> [EXERCISE]:
Rewrite the lines of the records below as a numbered list, omitting blank lines and leaving the pictures out.
· · · · ·
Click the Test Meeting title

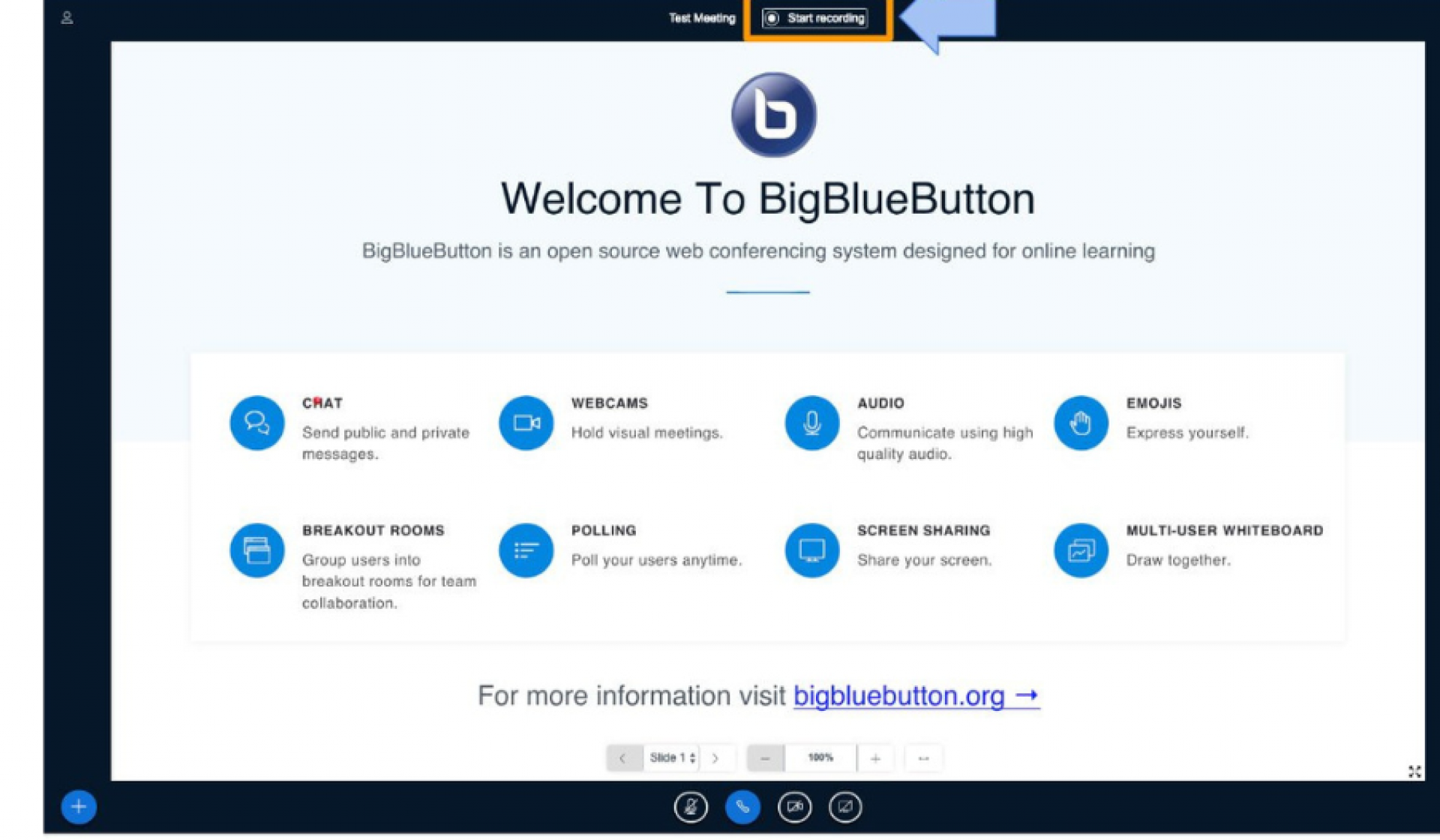coord(703,18)
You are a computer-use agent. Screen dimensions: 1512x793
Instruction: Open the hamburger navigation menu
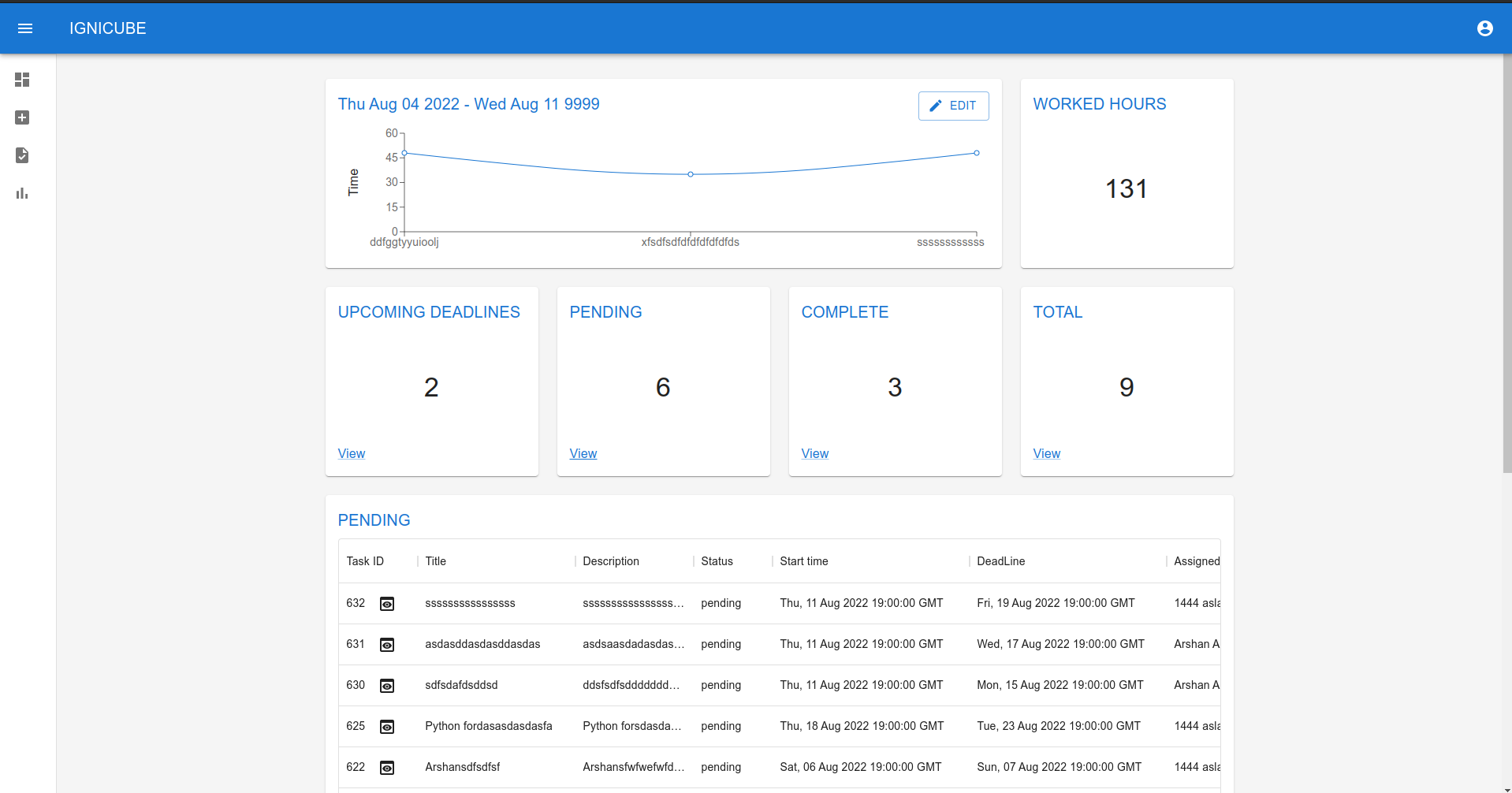25,28
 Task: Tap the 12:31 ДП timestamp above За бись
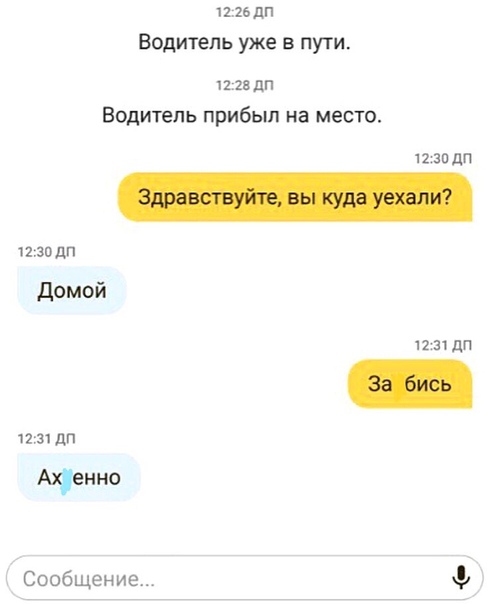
· · · · ·
> [RIGHT ANSWER]:
1. Click the Test Meeting title
2. coord(703,18)
3. You are a computer-use agent. Screen dimensions: 1512x793
4. Instruction: Open the hamburger navigation menu
5. 25,28
6.  Task: Tap the 12:31 ДП timestamp above За бись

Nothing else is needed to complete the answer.